La création vous prend – elle assez de temps ?

Toutes les photos ne demandent pas le même temps depuis l’idée jusqu’à la création. Certaines photos s’offrent facilement à vous sans que vous ne le demandiez. En un temps record vous pouvez prendre une telle photo. Pour d’autres, vous aurez besoin de parcourir d’énormes distances ou de réunir beaucoup d’autres compétences comme des modèles, des stylistes et des maquilleuses ou même des accessoiristes. Ces dernières vous prendront sûrement plus de temps. Donc in fine, cela dépend du résultat que vous souhaitez et de la finalité de votre œuvre.

Techniquement, quel type de matériel utilisez-vous pour la qualité de vos œuvres ?

Côté matériel j’ai toujours navigué entre Nikon et Canon. Aujourd’hui j’utilise aisément les deux. Pour la retouche je la fais avec Photoshop et parfois Lightroom. Et pour l’ordinateur je suis encore sur Microsoft. J’utilise beaucoup la lumière de studio pour créer mes noir et blanc quoique je n’hésite pas parfois à profiter aussi de la lumière naturelle.

En parlant de noir et blanc, pourquoi un tel attachement à ces deux couleurs dans vos œuvres malgré la multitude de couleurs qui existent ?

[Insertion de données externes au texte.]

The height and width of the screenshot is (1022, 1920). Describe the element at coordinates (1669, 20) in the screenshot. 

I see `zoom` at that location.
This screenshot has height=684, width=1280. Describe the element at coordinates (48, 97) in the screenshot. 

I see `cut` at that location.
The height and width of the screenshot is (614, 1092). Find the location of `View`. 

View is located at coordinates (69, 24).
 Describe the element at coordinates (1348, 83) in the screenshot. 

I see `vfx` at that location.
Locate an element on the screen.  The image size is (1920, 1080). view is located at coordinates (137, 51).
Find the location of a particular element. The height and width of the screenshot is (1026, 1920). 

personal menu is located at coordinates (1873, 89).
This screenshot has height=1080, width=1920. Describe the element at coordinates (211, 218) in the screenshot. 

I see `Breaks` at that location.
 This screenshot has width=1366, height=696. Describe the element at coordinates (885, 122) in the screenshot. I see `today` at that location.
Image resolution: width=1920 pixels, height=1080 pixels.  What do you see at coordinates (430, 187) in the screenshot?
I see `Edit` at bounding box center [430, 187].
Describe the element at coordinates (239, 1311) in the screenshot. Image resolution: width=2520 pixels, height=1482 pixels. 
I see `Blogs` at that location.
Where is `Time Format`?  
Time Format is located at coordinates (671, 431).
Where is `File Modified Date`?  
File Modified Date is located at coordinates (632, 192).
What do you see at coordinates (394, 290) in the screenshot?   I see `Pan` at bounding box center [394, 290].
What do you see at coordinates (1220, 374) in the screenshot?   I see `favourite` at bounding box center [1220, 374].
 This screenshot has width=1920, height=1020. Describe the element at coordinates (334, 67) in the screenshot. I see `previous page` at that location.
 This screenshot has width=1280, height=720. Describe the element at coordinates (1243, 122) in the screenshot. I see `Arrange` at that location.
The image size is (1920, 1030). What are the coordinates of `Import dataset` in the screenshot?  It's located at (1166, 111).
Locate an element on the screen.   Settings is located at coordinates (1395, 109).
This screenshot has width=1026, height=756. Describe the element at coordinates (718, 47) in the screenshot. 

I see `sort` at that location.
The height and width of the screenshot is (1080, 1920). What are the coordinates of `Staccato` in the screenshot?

Je pense personnellement que le monde a d’abord été créé en blanc-noir. Les couleurs sont venues par la suite. (Sourire, je déconne). Le noir et blanc pour moi est un style de pureté artistique qui se débarrasse de tous les détails qui pourraient distraire ou biaiser la lecture de l’image. Dans ce même monde rempli de couleurs, on a plus que jamais besoin du noir et blanc pour sa simplicité qui revêt une grande sophistication. Et pour moi, le noir et blanc est un style d’ouverture car il restitue en seulement deux (2) teintes des faits, des histoires ou des choses. A chacun de donner libre cours à son imagination par rapport à toutes les couleurs de départ qu’auraient pu avoir ces images. Je peins mes images en noir et blanc et c’est cela qui leur donne la force de la simplicité et qui me donne également une particularité et une singularité dans le domaine.

Auriez-vous pensé à une spécialisation ?

Je suis un artiste qui aborde les thèmes qui m’interpellent mais depuis peu la photographie ‘’Corporate’’ me préoccupe car dans ce domaine aussi il y a tellement de vide à combler.

Un message à l’endroit des débutants en photographie

(Sourire) C’est difficile de donner des conseils quand soi-même on n’a pas encore fait de grands exploits planétaire. Mais si je dois me baser sur mon expérience, je conseillerais à tout débutant en photo de ne pas attendre le dernier appareil photo avant de se faire plaisir car la photo c’est  plus dans l’œil que dans le matériel. Se laisser influencer n’est pas mauvais en soi mais il est important de garder à l’esprit ce qui peut faire sa particularité. Je vous remercie.